SEARLE, J.R. Speech acts. Cambridge: Cambridge University Press, 1969. Cap.22 Expressions, meaning and speech act. p.22-53

Searle (1969) se propõe neste capítulo a introduzir as discussões sobre as diferenças entre tipos de atos de fala e discutir ainda as noções de proposições, regras, significado e fatos. O autor apresenta quatro sentenças e afirma que na primeira está sendo feita uma asserção; na segunda, uma pergunta; na terceira, sendo dada uma ordem e na quarta, sendoexpressado um desejo. Na execução de cada uma dessas quatro diferentes sentenças estão sendo executados outros atos que tem em comum o sujeito Sam que tem como predicado a expressão “smokes habitually”. Assim em cada caso, o mesmo sujeito e predicado podem ocorrer como um ato de fala completo e diferente dos outros três.
Segundo Searle (1969) foi Austin quem batizou esses atos de fala completos de atos ilocutórios. Searle ainda afirma que é possível executar, pelo menos, três tipos diferentes de atos: a) pronunciando palavras (morfemas, orações), b) referindo ou predizendo; c)declarando, interrogando, ou seja, é a própria função do ato.
Assim, Searle (1969) distingue os atos de elocução, atos proposicionais e atos ilocucionários. Para ele, o ato de elocução é apenas o ato de dizer alguma coisa. Um ato proposicional envolve referência a algo, ou expressão de uma predicação a respeito de algo. Um ato ilocucionário é a função (afirmação, aviso, pedido) realizada ao se falar algo. O significado de um enunciado pode, pois, ser descrito em termos de seu conteúdo proposicional. É preciso lembrar que o autor afirma que esses três tipos de atos podem ser realizados simultaneamente
Uma outra noção importante elaborada por Searle (1969) é a de “força ilocucionária”. O autor cria (não sei se posso afirmar isso) uma fórmula : F(p), na qual “F” é essa força e “p” o conteúdo proposicional.
Searle (1969) ainda classifica as regras que estão presentes nos atos de fala: as regulativas e as constitutivas .
a) as regulativas: regem antecipadamente formas de comportamentos. Ex: regras de etiqueta regulam relações interpessoais que existem independentemente dessas regras.
b) As constitutivas: regulam uma atividade pré-existente, uma atividade lógica que existe independentemente das regras.

As regras constitutivas também podem criar novas formas de comportamento. Como exemplo, Searle (1969) supõe que num determinado círculo social é regra que os convites para uma festa sejam enviados com duas semanas de antecedência. Searle argumenta que a ação de enviar os convites com duas semanas de antecedência, não se deve ao fato das regras existirem.

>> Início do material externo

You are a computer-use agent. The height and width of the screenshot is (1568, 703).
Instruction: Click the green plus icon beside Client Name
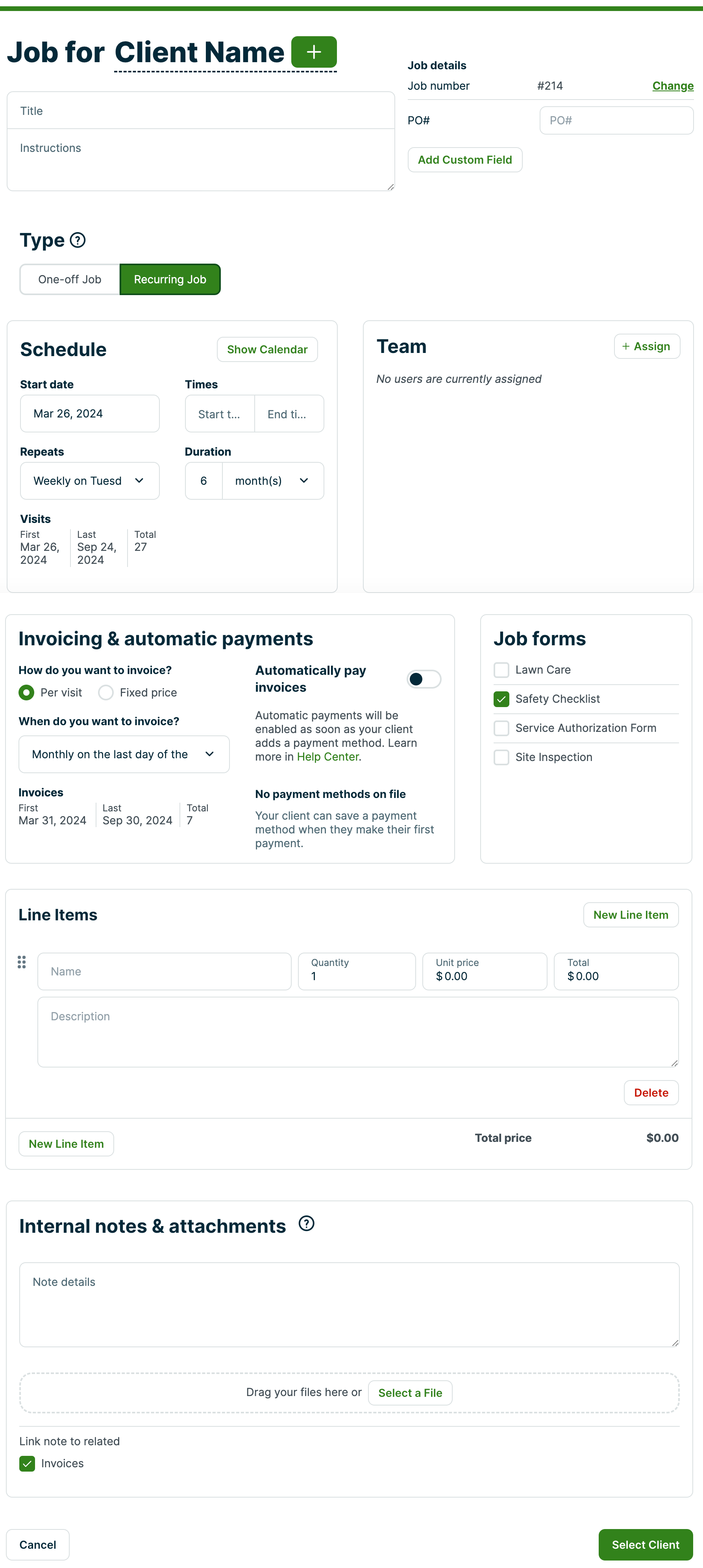tap(313, 52)
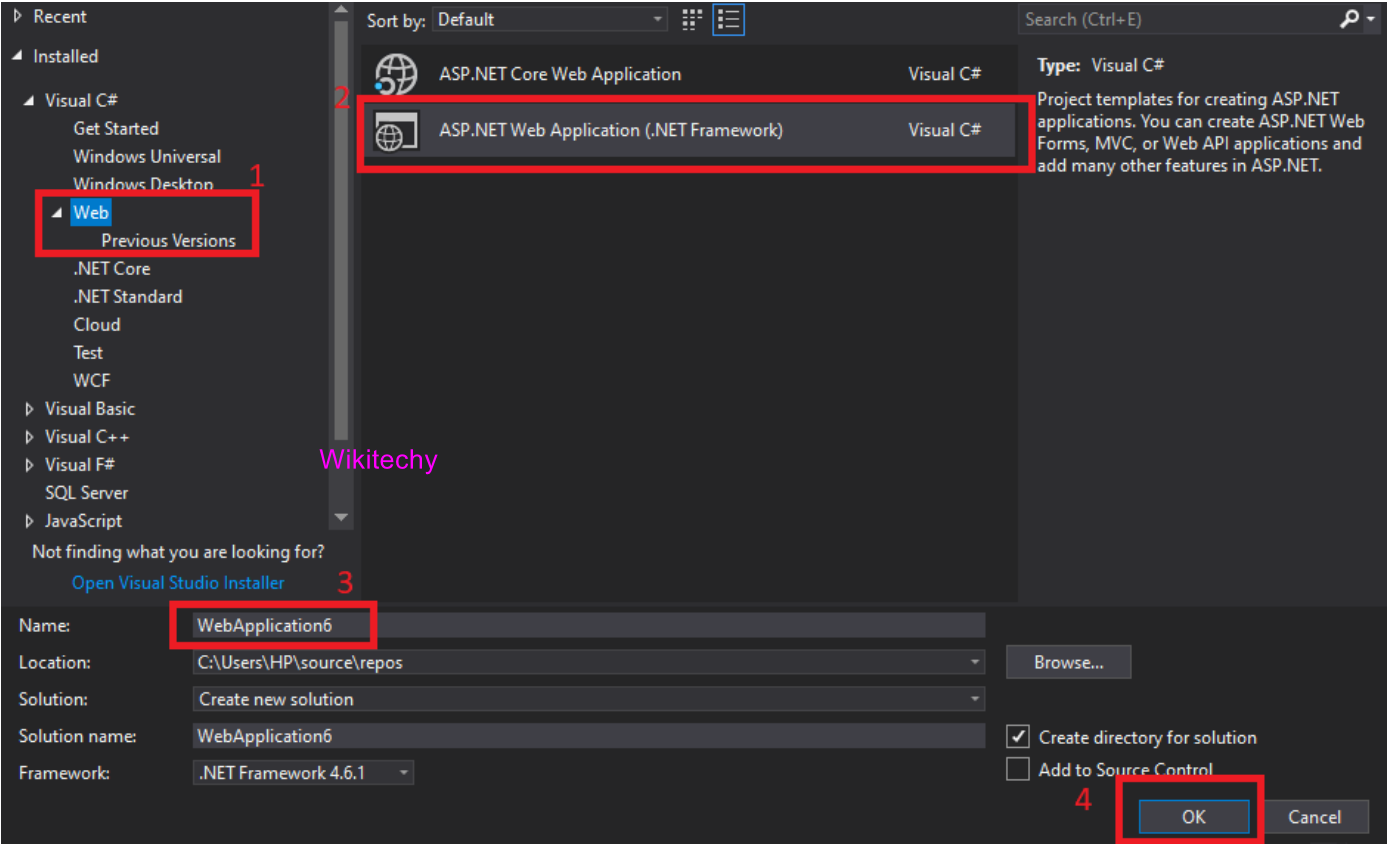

O autor propõe ainda a distinção entre fatos brutos e institucionais:
a) os institucionais: fazem parte de um sistema, ou seja, de um conjunto de paradigmas, de um conjunto de conhecimentos sistematizados mais naturais, adquiridos pela observação empírica ou pela experiência.
b) Os brutos: pressupõem a existência de instituições humanas. Essa instituições são sistemas de regras constitutivas.